キーシンとレヴァインによるシューベルトのピアノデュオについて、「デュオは歌える人の演奏でききたい」とのコメントをいただいた。
確かに、見事に合っている(ほほえましいということも含め)、丁々発止火花が飛ぶ、とかいろいろ表現はあるが、これらはデュオの具合に関するものであり、もちろん本来はその内容がどうかである。
シューベルトのこの種の録音はいくつかあり、当然モーツアルトのものも多いが、他にはと、と思いあたったのがラフマニノフ、2台のピアノのための組曲第1番、第2番である。
マルタ・アルゲリッチなどは、1982年にネルソン・フレイレと第2番を、1991年にアレクサンドル・ラビノヴィッチと両方を録音している。(それぞれPHILIPS、TELDEC)
彼女はもうソロをやらないみたいだから、ライブでやった機会も多いかもしれない。
こ2つの録音に比べても好きなのはウラディーミル・アシュケナージとアンドレ・プレヴィンのもの。(1974年DECCA)
とてもバランスがよく、相手の音をよく聴き、お互いがそしてそれぞれがよく歌うように、うまくはこんでいる。
気がついてみるとこれはキーシンとレヴァイン同様、ロシア系ピアニストと指揮者の組み合わせである。こういう組み合わせ、誰でもとはいわないが、ピアニスト同士よりいいのかもしれない。
ところでこのアシュケナージ/プレヴィン盤、CDではソロの曲とカップリングされているが、LPで出たときにはデュオだけであった。それもあってかアルバムのタイトルは「サイド・バイ・サイド」というジャズ・ヴォーカルの題名をつけ、しゃれたものになっている。

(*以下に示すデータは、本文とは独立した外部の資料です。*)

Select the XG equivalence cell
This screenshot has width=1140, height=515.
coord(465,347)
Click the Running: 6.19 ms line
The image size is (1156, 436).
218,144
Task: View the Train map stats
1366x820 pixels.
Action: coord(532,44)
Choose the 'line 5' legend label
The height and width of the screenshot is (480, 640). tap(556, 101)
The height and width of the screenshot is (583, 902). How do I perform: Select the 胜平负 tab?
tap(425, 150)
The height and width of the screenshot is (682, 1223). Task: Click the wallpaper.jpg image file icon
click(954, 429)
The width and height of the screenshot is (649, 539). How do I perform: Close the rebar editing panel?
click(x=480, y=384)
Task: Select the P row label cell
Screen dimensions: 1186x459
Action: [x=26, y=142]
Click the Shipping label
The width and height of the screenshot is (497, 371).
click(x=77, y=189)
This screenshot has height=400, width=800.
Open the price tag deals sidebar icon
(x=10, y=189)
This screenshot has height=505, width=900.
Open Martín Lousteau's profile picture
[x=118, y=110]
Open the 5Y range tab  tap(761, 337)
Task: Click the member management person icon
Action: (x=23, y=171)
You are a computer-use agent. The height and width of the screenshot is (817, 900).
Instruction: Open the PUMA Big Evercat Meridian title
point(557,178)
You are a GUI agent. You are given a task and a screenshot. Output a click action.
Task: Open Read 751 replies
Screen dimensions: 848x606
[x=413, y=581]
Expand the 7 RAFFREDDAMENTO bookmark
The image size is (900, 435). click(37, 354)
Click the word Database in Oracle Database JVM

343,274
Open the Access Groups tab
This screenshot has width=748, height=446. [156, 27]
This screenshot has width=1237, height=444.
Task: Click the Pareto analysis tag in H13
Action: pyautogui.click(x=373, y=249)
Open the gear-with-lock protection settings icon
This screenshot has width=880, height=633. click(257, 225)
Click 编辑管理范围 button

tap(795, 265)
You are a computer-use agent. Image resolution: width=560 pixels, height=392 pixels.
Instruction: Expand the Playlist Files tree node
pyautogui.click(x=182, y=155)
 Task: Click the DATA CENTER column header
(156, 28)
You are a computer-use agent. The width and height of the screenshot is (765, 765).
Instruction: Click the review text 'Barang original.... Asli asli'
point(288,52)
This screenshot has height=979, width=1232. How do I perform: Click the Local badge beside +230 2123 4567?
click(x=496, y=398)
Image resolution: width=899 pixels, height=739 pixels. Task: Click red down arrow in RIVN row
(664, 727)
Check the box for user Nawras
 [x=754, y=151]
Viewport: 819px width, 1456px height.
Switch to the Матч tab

おそらく仲の良いデュオということ、プレヴィンが当時すでに一流のジャズ・ピアニストであるということの両方があるのだろう。
彼がトリオで演奏した「マイ・フェア・レディ」(1956 Contemporary)、「ウェスト・サイド・ストーリー」(1960 Contemporary) の2つのビッグヒット・アルバムはエヴァー・グリー
ンとなっている。
たまに取り出して聴く。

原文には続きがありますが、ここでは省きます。